Читать «Сквозь ад за Гитлера» онлайн - страница 179
Генрих Метельман
Я в белом маскхалате продолжал неподвижно лежать в снегу, зная, что на меня не обратят внимания в этой суматохе. Но, завидев нескольких русских, пронесшихся в паре метров от меня, я понял, что пора делать ноги, и быстро. Тут я почувствовал, как холод начинает проникать в меня. Открыть сейчас огонь означало акт самоубийства, и я ползком переместился за угол хаты в стоявший во дворе сарай. Мне повезло, что вокруг не было ни души, и я несколько секунд спустя уже несся во весь опор, полусогнувшись, неизвестно куда, пытаясь раствориться в белесом сумраке зимней ночи. Мне и правда везло — ни одного выстрела в мою сторону не прогремело. Но теперь я оказался один, я был перепуган до смерти, в каждом предмете вокруг таилась угроза, меня терзали муки совести — я-то понимал, что русские лыжники уже далеко, скорее всего, там, где я еще недавно стоял на посту.
Вскоре стрельба в селе прекратилась. Я понял, что русские свою задачу выполнили, одержав полную победу. И осознал всю серьезность положения, в котором оказался: снег едва ли не по пояс, отсутствие еды, более того, я представления не имел, куда идти. Шел снег, у меня не было с собой компаса, и я совершенно не ориентировался, где запад, а где восток. Но тут мне показалось, что я различил голоса. Голоса приближались, я, лежа в снегу, вслушивался и умирал от страха. Потом я разобрал немецкую речь, а когда неизвестные подошли ближе, я все же решился подать голос. Первой их реакцией было броситься в снег, только по прошествии какого-то времени мы все же решили поверить друг другу. Их было девять человек, кое-кто был из нашей ударной группы, один был лейтенант, другой унтер-офицер. Я не стал им рассказывать, что незадолго до атаки русских находился на посту. К счастью, они тащили за собой плоскодонку с запасами провианта, одеялами и боеприпасами. Они пережили примерно то же, что и я, только их хата стояла где-то на отшибе, что и дало им возможность ускользнуть незамеченными. Все на чем свет ругали часовых, так и не поднявших тревогу. Никто не сомневался, что все наши в селе — а их было не меньше сотни человек — до единого перебиты и что единственные, кому посчастливилось спастись, — мы.
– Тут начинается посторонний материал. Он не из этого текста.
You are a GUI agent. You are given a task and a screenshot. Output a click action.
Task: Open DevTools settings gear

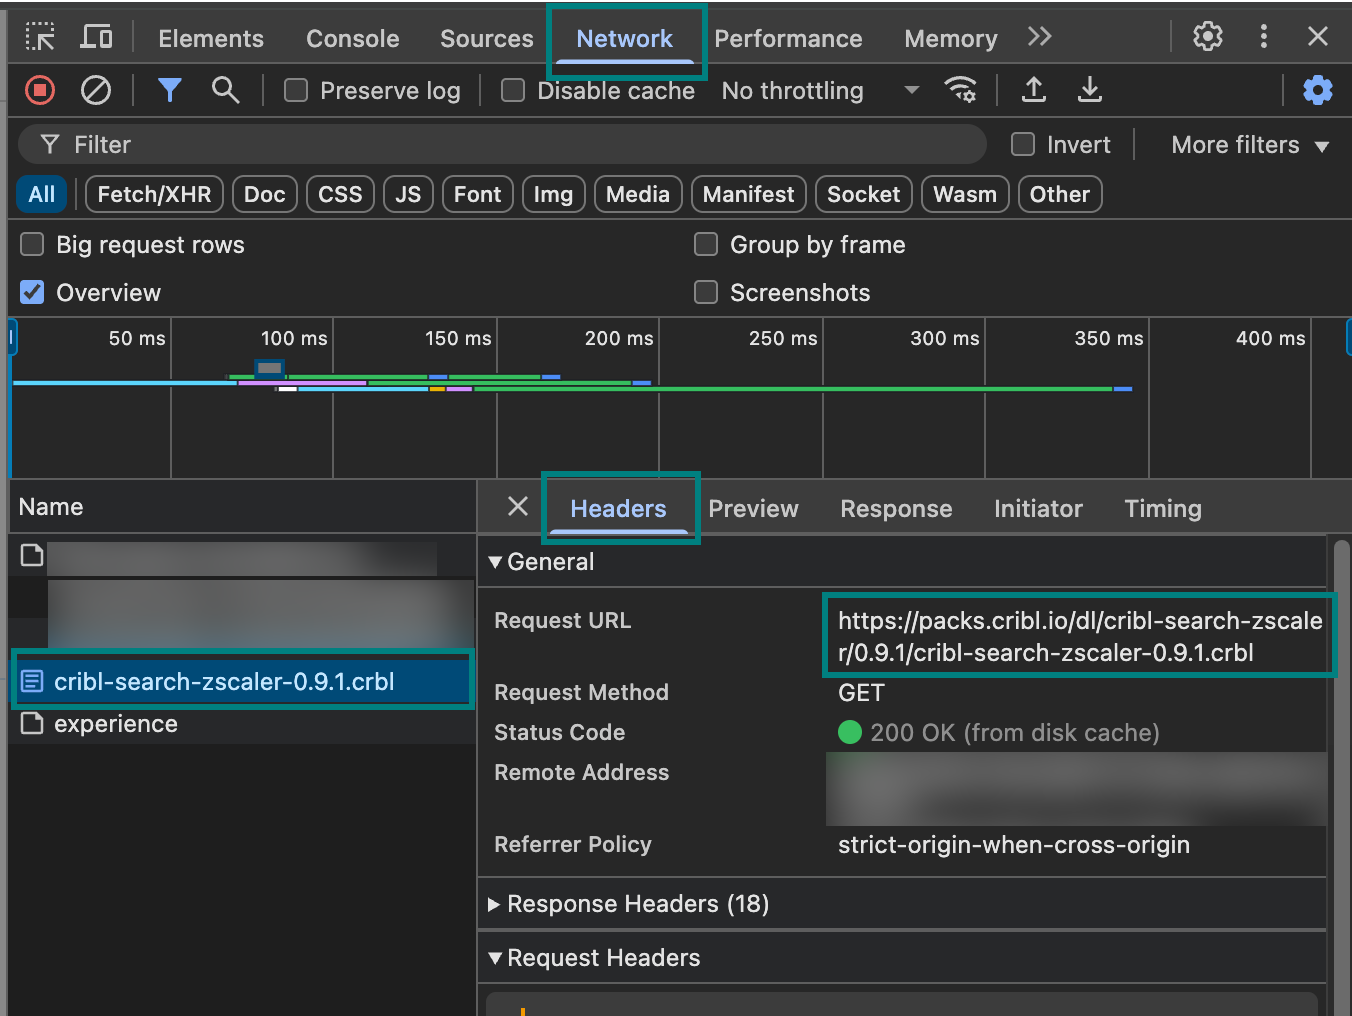(1207, 36)

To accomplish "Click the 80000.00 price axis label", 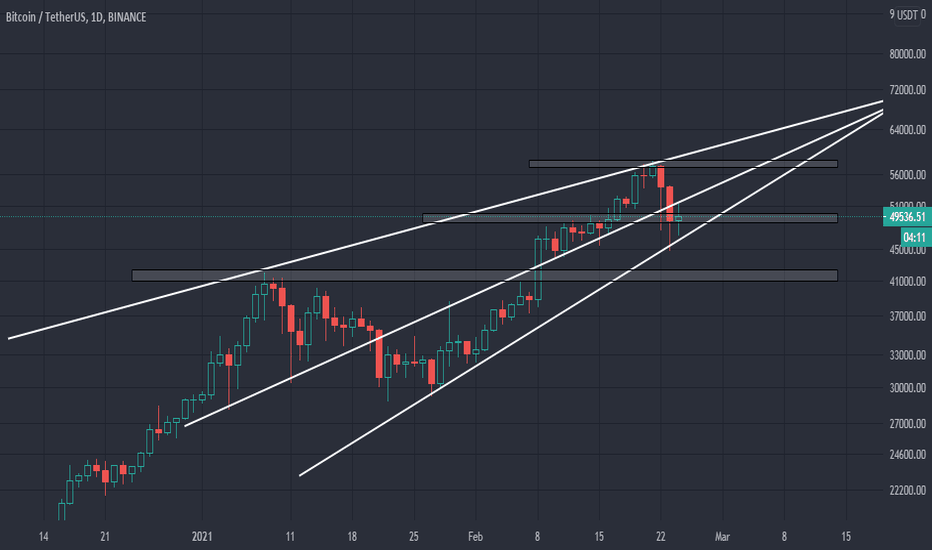I will coord(908,54).
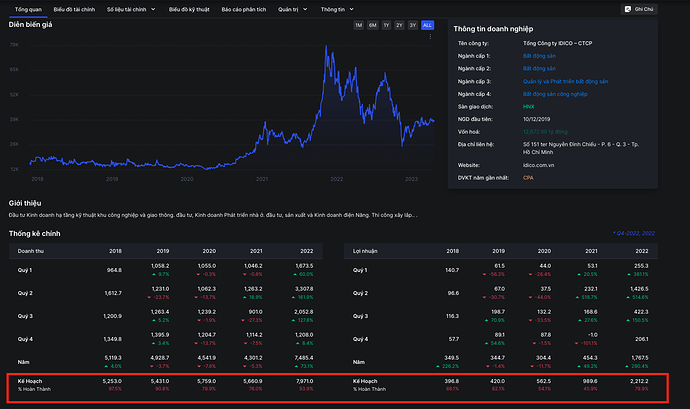This screenshot has width=690, height=409.
Task: Open the Báo cáo phân tích tab
Action: point(243,8)
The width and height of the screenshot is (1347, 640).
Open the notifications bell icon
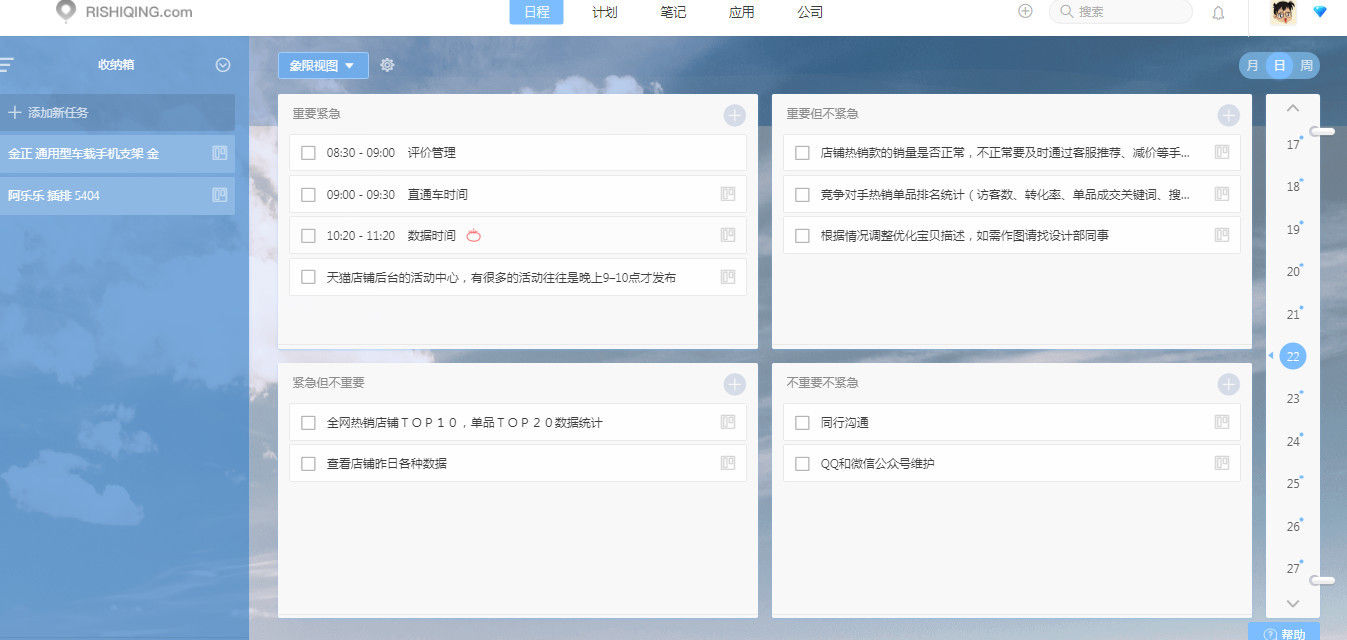pyautogui.click(x=1218, y=12)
У лейтенанта был компас, кроме того, он обладал навыками ориентирования на местности. До самого утра мы шли. Шли молча, нам было не до болтовни. Потом двое сцепились друг с другом из-за чего-то. Оказалось, что сыр-бор разгорелся из-за того, было ли у нас, немцев, право первыми вторгаться в Россию и что, дескать, сейчас нам все это горько отрыгается. Один был нацистом, которого до сих пор переполняли грандиозные идеи, его собеседник, судя по всему, имел иной взгляд на вещи. Когда они дошли до того, что едва не бросились друг на друга с кулаками, вмешался лейтенант, приказав немедленно прекратить спор.
Когда на востоке появилась серая полоска, предвещавшая новый день, мы добрались до деревни, до которой, судя по всему, грохот битвы не дошел. А не дошел вот по каким причинам: наверняка еще в 1941 году война прошлась по ней огненной косой: все три десятка хат были сожжены дотла. Ни одной не уцелело, перед нами лежало необитаемое село. И все же мы решили переждать день именно здесь — здесь были хотя бы стены, правда, без потолка, уже было где укрыться от вездесущего пронизывающего степного ветра. А топлива, чтобы разжечь костер, было сколько угодно.